Although initially approved for elective refractive surgery, ophthalmologists use Intacs® “off-label” as a therapeutic treatment for the myopia and astigmatism that accompanies post-LASIK ectasia. Intacs® do not provide a full correction or a full reversal back to your eye’s normal state. Rather, the goal is to reduce your myopia and astigmatism and /or alter the shape of your cornea so that you can be fitted for contact lenses. Intacs® can be removed and replaced if the results are not satisfactory, or if you want to have them removed.
ALTERNATIVE TREATMENT FOR POST-REFRACTIVE SURGERY ECTASIA
Instead of having the ophthalmologist insert Intacs®, you could have a full thickness corneal transplant. A corneal transplant procedure is not reversible. Your own cornea might reject the transplant or it could also develop a postoperative infection; these complications could compromise your vision.
POSSIBLE RISKS OF INSERTING INTACS®
The goal of inserting Intacs® is to reduce your myopia and astigmatism and /or alter the shape of your cornea so that you can be fitted for contact lenses. As with any surgical procedure, there are certain risks and complications you need to be aware of when considering Intacs®. As a result of the surgery and associated anesthesia, it is possible that your vision could be made worse. In some cases, complications may occur weeks, months or even years later. These and other complications may result in poor vision, total loss of vision, or even loss of the eye in rare situations. Although all of these complications can occur, their incidence following Intacs® surgery is low.

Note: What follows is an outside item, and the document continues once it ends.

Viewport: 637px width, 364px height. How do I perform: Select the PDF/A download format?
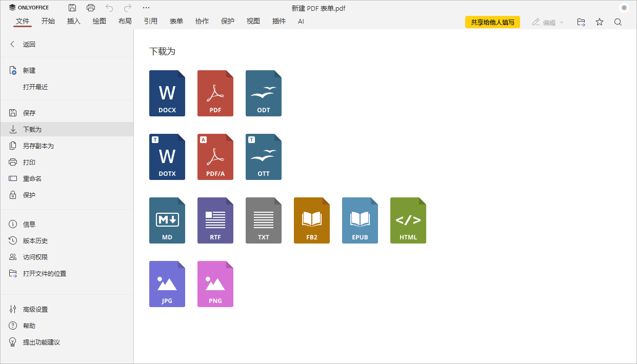click(215, 156)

Risks of Intacs® surgery include, but are not limited to:
- Discomfort and/or pain for up to 48 hours following the procedure, which can be treated with medication
- Blurred vision, fluctuating vision, or tearing
- Sensitivity to bright light or glare
- Astigmatism (a temporary blurring or distortion of your vision) for several days after the procedure. This type of visual distortion is normal during the healing process and, in most cases, it decreases overtime. However, in rare instances, it may be permanent.
- Infection, which if severe could result in the loss of the eye
- Corneal edema
- Corneal perforation, which could lead to infection, or, rarely, a cataract
- Decrease in best-corrected visual acuity
- Other procedures may be required to reach the desired result. While there is no guarantee that the goal will be reached with an additional procedure, uncorrected vision may improve.

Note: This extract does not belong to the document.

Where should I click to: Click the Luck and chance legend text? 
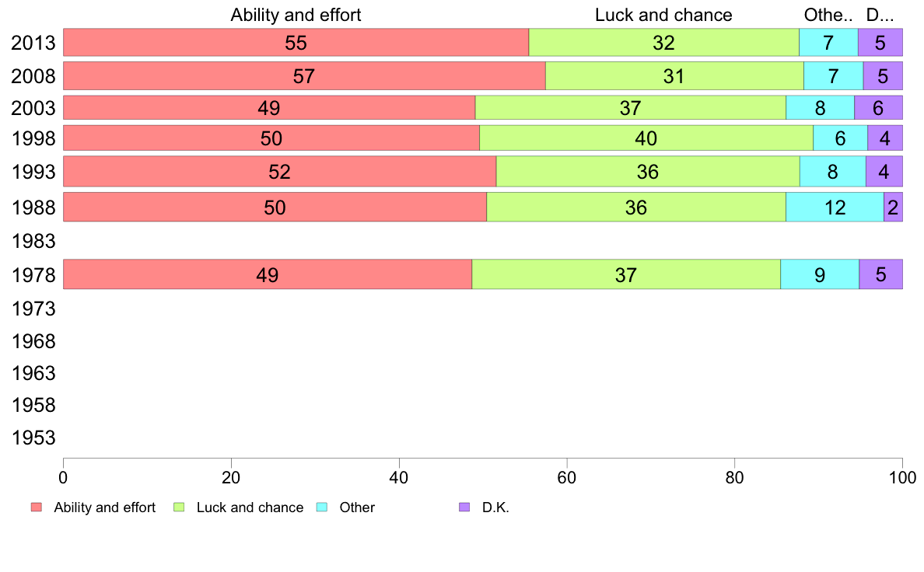(250, 507)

- Stromal thinning due to shallow placement, which would require removal of the Intacs®
- If there are complications or problems during the surgery, the surgeon may not be able to insert Intacs®, and the surgery may have to be cancelled.
- Complications due to the anesthetic eye drops are possible.
- Certain patients have reported continued visual distortion related to Intacs®. The US Studies conducted to obtain FDA approval for myopia showed that the following potential vision-threatening events happened less than 1% of the time after Intacs®. All patients returned to the vision they had prior to the procedure. Some experienced infection (0.2%), and others had stromal thinning due to shallow placement (0.2%).
- These studies were NOT conducted on patients with post-LASIK ectasia, and the risks for patients with ectasia may be higher.
- Intacs® will NOT prevent the development of naturally occurring eye problems such as glaucoma, cataracts, retinal degeneration, or detachment.
- Intacs® do NOT correct the condition known as presbyopia (or aging of the eye), which may require reading glasses for close-up work at about age 40.
There are other risks associated with any surgery. Since it is impossible to state every risk or complication that may occur as a result of any surgery, the possible risks and complications listed in this informed consent may be incomplete. There may be risks or complications associated with this surgery that are unknown because this is a relatively new procedure.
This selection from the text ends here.